··· MATERIAL TO PROCESS ···

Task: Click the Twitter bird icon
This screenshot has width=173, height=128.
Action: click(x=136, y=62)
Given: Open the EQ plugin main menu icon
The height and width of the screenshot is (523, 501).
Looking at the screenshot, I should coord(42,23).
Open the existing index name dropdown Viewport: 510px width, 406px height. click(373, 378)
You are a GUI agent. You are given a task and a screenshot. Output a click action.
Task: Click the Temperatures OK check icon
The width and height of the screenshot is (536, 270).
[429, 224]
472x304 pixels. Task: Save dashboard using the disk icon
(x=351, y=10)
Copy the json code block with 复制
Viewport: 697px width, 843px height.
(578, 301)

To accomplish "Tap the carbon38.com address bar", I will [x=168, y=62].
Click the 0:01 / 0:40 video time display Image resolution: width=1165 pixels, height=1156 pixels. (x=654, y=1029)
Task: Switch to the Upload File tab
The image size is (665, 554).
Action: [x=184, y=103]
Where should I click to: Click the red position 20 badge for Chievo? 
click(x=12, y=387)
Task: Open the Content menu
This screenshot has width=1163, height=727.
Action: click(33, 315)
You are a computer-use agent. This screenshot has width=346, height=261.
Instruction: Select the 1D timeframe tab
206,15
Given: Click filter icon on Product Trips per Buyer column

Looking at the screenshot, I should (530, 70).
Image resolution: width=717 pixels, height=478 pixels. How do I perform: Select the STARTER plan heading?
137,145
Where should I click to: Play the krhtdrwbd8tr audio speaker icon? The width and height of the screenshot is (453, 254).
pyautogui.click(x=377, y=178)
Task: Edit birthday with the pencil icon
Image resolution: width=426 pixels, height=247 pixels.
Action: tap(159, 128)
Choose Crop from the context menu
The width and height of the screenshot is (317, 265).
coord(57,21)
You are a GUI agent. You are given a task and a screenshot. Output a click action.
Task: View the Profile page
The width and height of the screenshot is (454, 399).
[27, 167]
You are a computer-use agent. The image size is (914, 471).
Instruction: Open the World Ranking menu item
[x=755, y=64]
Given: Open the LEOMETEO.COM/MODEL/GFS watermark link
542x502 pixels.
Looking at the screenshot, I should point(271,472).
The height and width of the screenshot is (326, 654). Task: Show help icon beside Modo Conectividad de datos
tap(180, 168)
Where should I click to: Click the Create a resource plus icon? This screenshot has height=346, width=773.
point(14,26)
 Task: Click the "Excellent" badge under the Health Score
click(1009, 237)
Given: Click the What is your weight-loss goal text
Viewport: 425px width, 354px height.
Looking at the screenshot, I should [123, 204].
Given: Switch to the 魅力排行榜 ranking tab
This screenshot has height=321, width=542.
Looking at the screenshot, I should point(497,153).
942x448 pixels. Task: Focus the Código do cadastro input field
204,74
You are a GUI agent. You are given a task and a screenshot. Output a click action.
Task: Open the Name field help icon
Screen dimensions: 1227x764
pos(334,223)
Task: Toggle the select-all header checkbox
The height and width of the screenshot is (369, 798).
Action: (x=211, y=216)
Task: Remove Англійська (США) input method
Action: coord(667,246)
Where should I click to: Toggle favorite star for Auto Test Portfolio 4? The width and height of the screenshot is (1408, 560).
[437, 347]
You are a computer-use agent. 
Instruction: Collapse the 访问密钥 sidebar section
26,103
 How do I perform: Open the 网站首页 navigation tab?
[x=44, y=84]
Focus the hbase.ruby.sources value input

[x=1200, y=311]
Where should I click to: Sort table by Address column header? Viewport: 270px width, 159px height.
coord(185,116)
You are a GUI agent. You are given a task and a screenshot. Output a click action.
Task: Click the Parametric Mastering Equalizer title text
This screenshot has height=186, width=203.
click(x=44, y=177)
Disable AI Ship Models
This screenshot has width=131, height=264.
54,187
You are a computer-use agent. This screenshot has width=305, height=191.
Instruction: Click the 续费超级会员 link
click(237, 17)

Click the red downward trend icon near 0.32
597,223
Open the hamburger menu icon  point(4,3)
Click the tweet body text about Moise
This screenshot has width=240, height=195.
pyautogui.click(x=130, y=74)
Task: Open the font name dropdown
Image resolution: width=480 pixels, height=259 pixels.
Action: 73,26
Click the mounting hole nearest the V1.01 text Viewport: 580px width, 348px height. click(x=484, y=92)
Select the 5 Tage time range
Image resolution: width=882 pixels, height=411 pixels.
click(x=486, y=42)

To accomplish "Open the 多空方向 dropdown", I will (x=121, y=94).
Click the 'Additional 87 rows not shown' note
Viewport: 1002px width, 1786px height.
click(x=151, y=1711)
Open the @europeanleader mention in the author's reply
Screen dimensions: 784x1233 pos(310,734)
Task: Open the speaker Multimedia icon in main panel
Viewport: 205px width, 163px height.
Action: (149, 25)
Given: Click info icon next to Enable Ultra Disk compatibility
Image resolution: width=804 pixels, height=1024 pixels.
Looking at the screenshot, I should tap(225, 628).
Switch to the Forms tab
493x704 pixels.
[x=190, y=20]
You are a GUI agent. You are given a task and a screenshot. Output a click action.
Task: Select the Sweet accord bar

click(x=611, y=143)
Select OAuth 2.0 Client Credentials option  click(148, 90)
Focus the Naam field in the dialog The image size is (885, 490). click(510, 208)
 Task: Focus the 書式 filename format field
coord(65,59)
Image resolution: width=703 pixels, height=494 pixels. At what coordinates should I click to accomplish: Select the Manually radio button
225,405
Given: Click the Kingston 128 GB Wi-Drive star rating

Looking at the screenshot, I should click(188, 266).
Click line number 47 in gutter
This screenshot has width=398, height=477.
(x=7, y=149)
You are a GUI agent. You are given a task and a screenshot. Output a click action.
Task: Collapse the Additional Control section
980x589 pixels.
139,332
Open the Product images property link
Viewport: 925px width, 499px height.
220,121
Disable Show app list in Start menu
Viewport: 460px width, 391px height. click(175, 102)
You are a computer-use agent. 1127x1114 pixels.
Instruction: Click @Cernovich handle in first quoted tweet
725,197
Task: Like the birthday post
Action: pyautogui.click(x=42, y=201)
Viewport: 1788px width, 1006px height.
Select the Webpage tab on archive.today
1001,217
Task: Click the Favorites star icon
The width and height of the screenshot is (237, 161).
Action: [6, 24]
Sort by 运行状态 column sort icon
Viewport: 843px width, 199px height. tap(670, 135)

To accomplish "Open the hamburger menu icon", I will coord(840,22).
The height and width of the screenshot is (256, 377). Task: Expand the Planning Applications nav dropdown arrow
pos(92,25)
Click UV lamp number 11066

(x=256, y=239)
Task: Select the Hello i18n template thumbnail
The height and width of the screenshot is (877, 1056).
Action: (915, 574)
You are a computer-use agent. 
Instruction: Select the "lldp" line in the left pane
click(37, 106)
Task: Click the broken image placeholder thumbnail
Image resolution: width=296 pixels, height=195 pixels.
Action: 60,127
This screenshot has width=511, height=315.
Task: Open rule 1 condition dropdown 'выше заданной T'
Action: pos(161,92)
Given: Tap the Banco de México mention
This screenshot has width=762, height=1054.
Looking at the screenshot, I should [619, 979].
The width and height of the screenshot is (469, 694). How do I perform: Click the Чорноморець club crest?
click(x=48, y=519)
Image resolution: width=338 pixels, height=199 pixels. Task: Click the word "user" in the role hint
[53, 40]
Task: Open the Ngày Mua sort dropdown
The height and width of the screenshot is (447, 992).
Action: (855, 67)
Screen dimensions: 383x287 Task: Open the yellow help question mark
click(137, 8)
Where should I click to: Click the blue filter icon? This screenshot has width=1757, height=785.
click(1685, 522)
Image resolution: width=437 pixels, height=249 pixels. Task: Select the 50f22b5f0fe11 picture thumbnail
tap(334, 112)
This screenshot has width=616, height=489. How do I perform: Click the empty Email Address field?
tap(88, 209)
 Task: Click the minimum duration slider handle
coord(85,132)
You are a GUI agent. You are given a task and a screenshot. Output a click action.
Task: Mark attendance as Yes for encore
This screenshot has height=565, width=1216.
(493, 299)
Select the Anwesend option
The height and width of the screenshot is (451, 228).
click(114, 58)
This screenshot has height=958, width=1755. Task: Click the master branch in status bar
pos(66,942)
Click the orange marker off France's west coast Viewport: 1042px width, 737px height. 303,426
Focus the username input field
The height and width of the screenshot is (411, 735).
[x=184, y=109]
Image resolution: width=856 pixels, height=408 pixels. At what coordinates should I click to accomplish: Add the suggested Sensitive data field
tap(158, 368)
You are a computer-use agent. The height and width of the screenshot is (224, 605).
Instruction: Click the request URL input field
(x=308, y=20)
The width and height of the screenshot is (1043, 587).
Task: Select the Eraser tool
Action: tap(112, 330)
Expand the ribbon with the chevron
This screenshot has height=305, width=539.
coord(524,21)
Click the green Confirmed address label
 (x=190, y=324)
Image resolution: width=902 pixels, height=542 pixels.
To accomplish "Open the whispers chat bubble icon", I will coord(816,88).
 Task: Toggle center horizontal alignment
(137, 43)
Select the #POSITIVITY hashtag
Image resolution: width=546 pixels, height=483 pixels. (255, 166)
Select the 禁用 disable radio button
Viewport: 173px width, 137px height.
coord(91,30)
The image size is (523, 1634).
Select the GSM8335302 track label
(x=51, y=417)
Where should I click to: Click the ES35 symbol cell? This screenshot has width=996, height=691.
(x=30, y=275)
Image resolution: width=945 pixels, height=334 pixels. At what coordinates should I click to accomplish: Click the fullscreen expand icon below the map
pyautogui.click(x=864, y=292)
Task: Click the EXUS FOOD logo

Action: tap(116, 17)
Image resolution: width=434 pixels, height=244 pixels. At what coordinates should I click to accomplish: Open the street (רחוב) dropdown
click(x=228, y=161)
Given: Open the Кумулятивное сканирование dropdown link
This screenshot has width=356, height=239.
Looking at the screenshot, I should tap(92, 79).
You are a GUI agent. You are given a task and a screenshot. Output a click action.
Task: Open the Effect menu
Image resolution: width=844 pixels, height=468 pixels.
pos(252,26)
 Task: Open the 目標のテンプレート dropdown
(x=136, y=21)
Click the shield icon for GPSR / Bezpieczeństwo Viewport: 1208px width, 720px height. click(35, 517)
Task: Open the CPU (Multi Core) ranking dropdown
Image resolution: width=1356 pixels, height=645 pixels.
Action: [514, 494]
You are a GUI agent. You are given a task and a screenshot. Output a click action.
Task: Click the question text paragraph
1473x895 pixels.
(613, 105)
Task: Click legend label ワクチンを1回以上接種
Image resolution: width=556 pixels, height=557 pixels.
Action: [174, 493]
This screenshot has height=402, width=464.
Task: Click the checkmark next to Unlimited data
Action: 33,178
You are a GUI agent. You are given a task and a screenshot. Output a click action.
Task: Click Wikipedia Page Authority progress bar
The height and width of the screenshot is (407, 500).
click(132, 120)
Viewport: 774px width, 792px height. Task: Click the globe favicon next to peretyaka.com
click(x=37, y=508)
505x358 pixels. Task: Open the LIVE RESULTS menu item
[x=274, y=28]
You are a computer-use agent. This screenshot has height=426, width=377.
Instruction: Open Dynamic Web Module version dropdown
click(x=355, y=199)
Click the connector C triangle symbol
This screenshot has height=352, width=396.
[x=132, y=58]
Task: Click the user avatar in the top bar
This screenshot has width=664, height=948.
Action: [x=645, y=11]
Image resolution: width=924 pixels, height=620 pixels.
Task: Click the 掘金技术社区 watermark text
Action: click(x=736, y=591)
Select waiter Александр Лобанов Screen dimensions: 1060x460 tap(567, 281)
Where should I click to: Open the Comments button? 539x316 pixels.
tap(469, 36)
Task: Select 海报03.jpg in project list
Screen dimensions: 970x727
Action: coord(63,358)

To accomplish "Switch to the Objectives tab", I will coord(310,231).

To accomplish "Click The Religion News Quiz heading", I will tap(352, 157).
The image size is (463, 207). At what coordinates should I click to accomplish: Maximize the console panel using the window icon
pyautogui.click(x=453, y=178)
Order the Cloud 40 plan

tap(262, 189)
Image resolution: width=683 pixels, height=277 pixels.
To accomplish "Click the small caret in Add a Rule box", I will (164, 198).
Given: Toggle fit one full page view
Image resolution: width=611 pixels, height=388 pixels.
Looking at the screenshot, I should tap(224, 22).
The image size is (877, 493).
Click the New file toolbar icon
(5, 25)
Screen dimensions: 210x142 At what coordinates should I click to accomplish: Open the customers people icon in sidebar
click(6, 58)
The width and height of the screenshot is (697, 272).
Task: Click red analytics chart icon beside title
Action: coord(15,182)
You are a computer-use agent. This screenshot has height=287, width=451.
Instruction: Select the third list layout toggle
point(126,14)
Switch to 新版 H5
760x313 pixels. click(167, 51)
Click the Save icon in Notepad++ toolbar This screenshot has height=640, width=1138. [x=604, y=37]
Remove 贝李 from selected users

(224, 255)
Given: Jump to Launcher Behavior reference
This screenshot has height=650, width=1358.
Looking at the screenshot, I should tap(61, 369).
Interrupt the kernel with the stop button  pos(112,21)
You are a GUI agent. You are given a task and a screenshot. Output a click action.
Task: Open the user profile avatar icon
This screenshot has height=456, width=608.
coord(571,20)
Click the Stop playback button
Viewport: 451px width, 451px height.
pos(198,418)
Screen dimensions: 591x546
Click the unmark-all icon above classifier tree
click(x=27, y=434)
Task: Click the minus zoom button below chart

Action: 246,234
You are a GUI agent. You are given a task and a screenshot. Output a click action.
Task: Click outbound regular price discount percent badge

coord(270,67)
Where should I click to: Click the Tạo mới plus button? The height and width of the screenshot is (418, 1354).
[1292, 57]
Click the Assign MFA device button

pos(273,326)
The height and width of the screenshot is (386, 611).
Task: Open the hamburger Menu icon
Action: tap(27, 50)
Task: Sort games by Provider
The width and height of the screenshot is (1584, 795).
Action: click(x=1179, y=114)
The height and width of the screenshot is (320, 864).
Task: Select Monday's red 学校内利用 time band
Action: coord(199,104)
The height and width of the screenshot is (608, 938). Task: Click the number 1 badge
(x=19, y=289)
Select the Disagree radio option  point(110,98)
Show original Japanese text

···

TASK INSTRUCTIONS
Would you please copy exactly the part of the entries above that begins at the line containing "The width and height of the screenshot is (454, 399)." and ends at the line containing "Given: Open the LEOMETEO.COM/MODEL/GFS", both lines included?

TASK SOLUTION
The width and height of the screenshot is (454, 399).
[27, 167]
You are a computer-use agent. The image size is (914, 471).
Instruction: Open the World Ranking menu item
[x=755, y=64]
Given: Open the LEOMETEO.COM/MODEL/GFS watermark link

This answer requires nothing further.